Task instructions: Locate the line that contains "Open reviewer profile" in the entries below, then repeat it and every following line through the line that contains "Click the heading", exactly, and no others.
>>>>
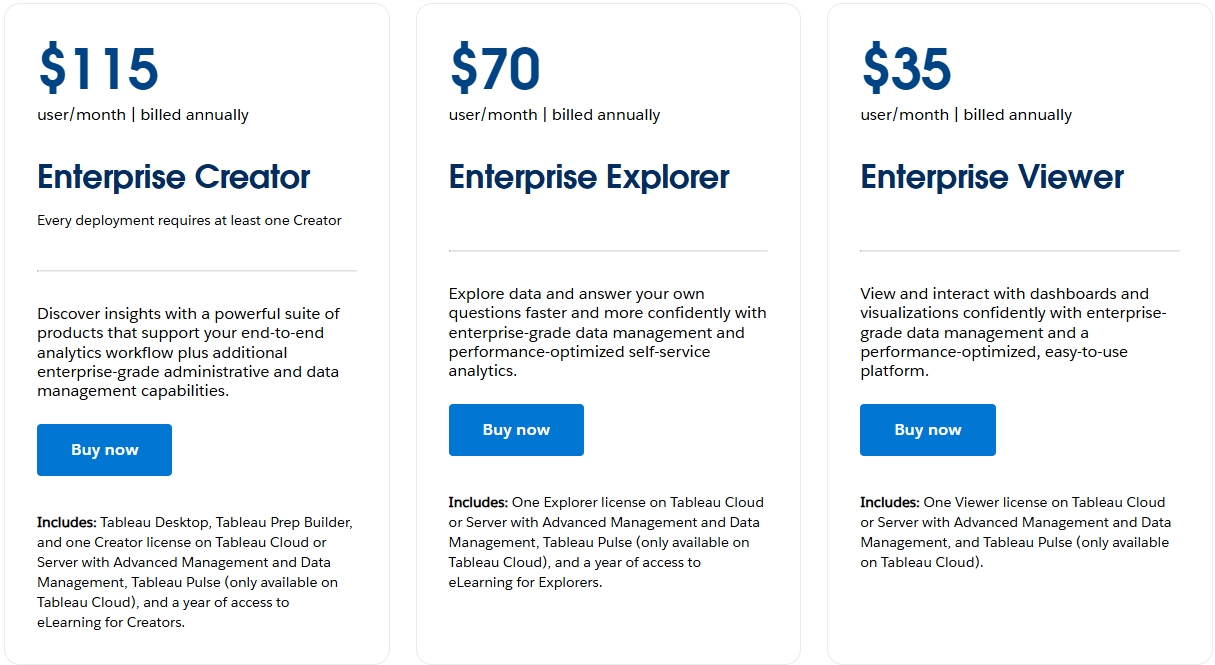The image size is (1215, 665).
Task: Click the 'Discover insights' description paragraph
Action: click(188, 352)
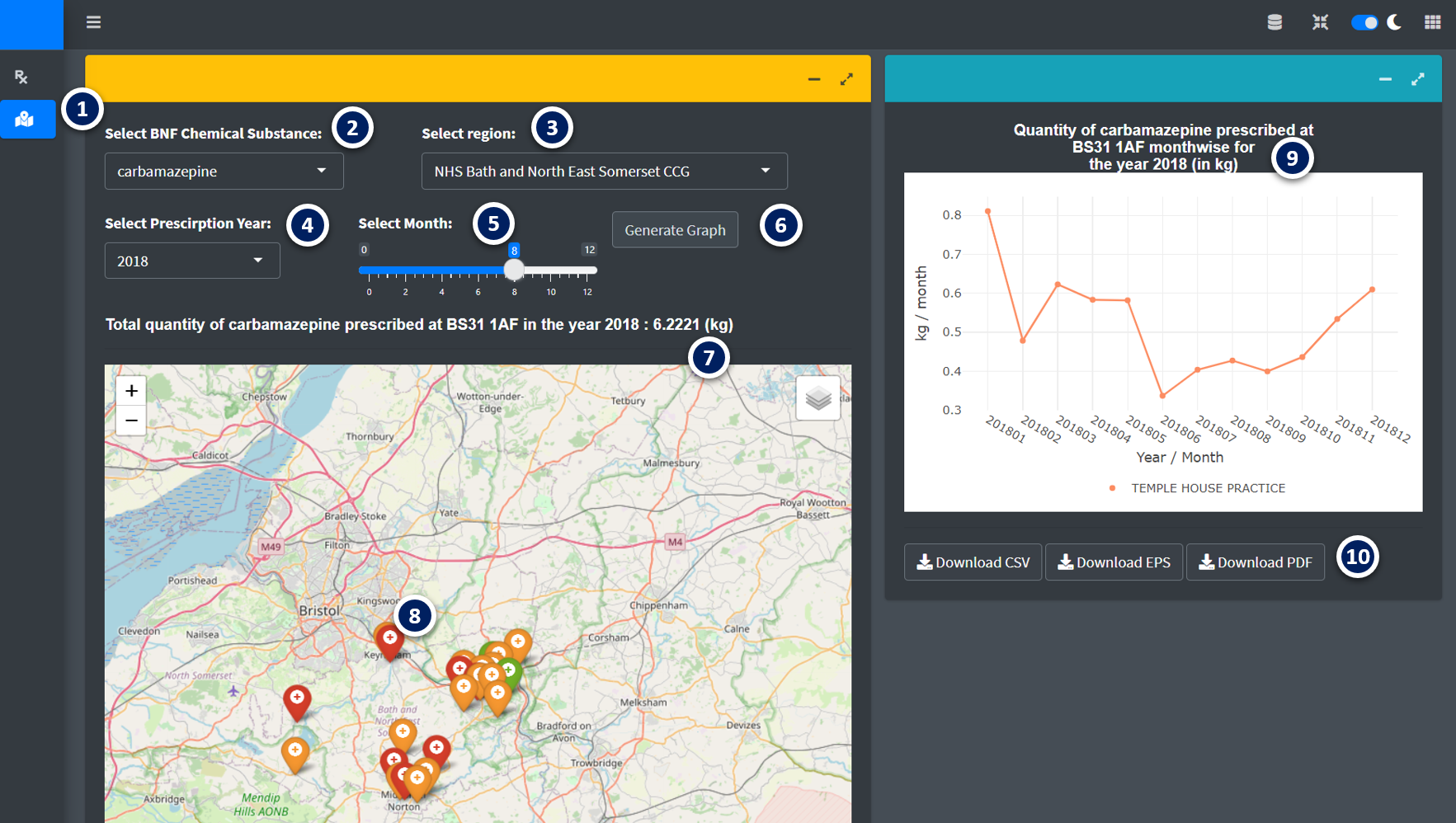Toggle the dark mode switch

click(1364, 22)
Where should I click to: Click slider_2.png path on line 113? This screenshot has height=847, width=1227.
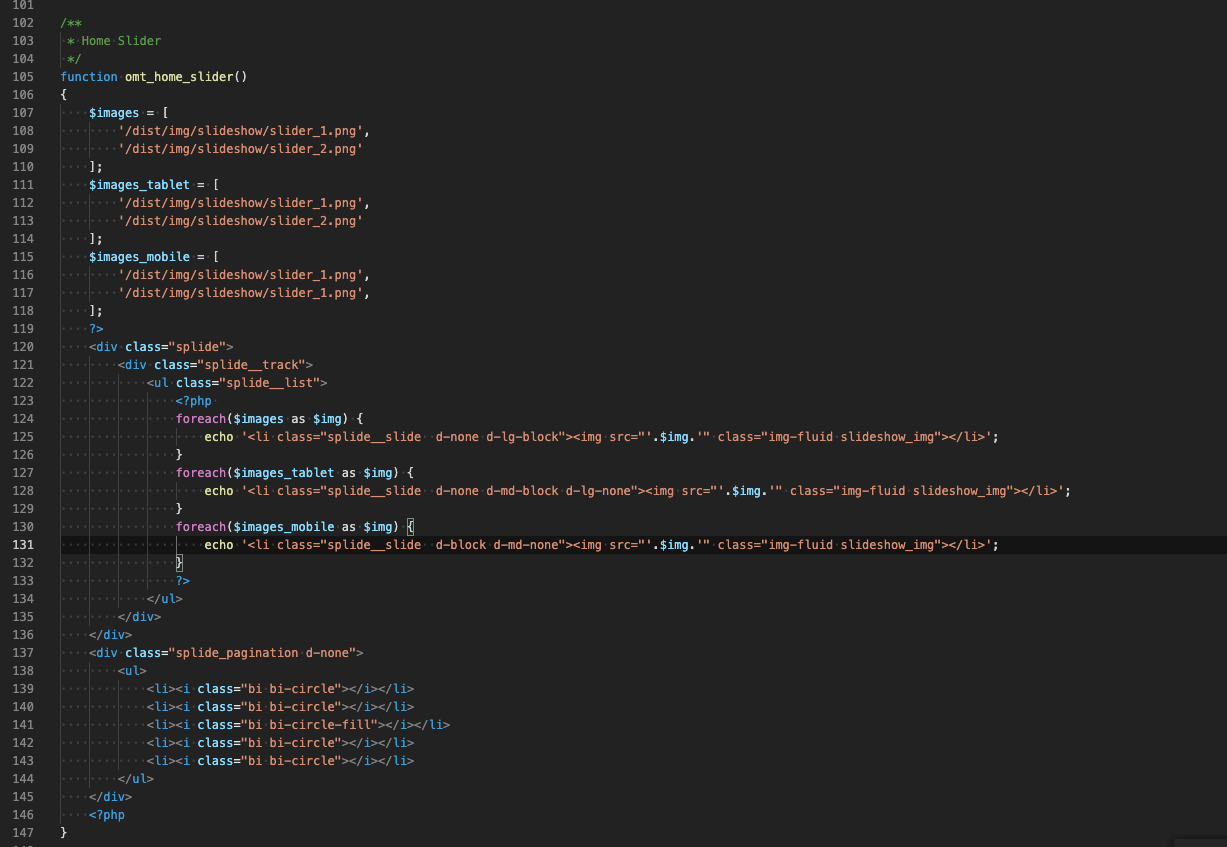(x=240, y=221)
<<<<
>>>>
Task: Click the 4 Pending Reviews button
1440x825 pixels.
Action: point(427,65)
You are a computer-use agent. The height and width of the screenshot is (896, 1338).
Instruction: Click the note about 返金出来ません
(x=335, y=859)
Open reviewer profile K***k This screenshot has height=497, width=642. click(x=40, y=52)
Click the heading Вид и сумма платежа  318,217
<<<<
Reply:
Open reviewer profile K***k This screenshot has height=497, width=642. click(x=40, y=52)
Click the heading Вид и сумма платежа  318,217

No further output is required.